Medical-group giant HealthCare Partners says its application for a limited health plan license is unrelated to a recent complaint.

February 09, 2013|By Chad Terhune, Los Angeles Times
  • California Senate President Pro Tem Darrell Steinberg, left, asked officials to address concerns about HealthCare Partners' licensing in November, records show.
California Senate President Pro Tem Darrell Steinberg, left, asked officials… (Rich Pedroncelli / Associated…)

HealthCare Partners, the medical-group giant acquired last year by dialysis chain DaVita Inc. for $4.4 billion, is seeking a state license to operate as a managed-care plan after questions were raised about its compliance with California law.

The California Department of Managed Health Care has been looking into the nation's largest operator of physician groups since last fall when a patient sued the Torrance company and accused it of acting like a health plan without the necessary Knox-Keene Act license. A spokeswoman for the managed-care agency said the allegations against HealthCare Partners "are still under review."

The case is part of a wider debate about whether regulatory oversight is keeping pace with consolidation among doctors, hospitals and insurers and changes in medical payment sparked by the federal healthcare law. A state healthcare board is expected to discuss these matters Monday in Sacramento.

HealthCare Partners, which runs large medical groups in Southern California and four other states, had $2.4 billion in revenue in 2011 and serves about 750,000 patients, including more than 190,000 in Medicare Advantage plans. The combined company, called DaVita HealthCare Partners, is based in Denver.

William Chin, executive medical director at HealthCare Partners, said the company is in full compliance with current law and its application for a limited health plan license is unrelated to the recent complaint.

Chin said the state license hasn't been necessary before because the company contracted with licensed health plans to care for their patients, but new initiatives with Medicare require a different arrangement.

"We are in violation of no statute or law," Chin said. The state "has reviewed these relationships and contracts for decades."

State regulators require insurers and other "risk-bearing organizations" to hold adequate reserves to pay medical bills and to comply with patient protections.
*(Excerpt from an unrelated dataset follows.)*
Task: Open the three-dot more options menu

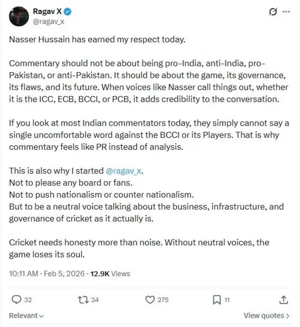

California Senate President Pro Tem Darrell Steinberg (D-Sacramento) asked officials to address these concerns about licensing in November, records show.

In December, Brent Barnhart, director of the Department of Managed Health Care, responded in a letter that the agency "has been actively engaged in discussions with HealthCare Partners regarding its business model."

Steinberg also asked whether the state had a conflict of interest because a HealthCare Partners executive and physician, Keith Wilson, serves as chairman of the agency's Financial Standards Solvency Board. The board advises the agency on certain rules for health plans and medical providers.

"Dr. Wilson's hand in advising the regulation of accountable-care organizations could be viewed as a contributing factor to a biased investigation," Steinberg wrote in his Nov. 20 letter.

The board is scheduled to discuss this potential conflict of interest at its meeting Monday. Barnhart told Steinberg that he plans to "reconfigure the makeup of the board to include additional consumer representation" later this year.

A spokesman for Steinberg said the lawmaker is awaiting more information from the healthcare agency before commenting further.

The senator's concerns stemmed from a lawsuit filed in September by Healthcare Partners patient Juan Carlos Jandres in Los Angeles County Superior Court. The suit alleges that the company engaged in unfair and fraudulent business practices. An additional plaintiff and former HealthCare Partners employee, Corey Hambrick, joined the suit last month.

Jandres sought care in 2010 for a growth in his mouth, according to his suit. He contends HealthCare Partners denied him access to appropriate hospital care because it was trying to avoid hospital claims it was responsible for paying. As a result, according to the suit, Jandres lost most of his jaw to cancer. Chin said the allegations of poor patient care are untrue.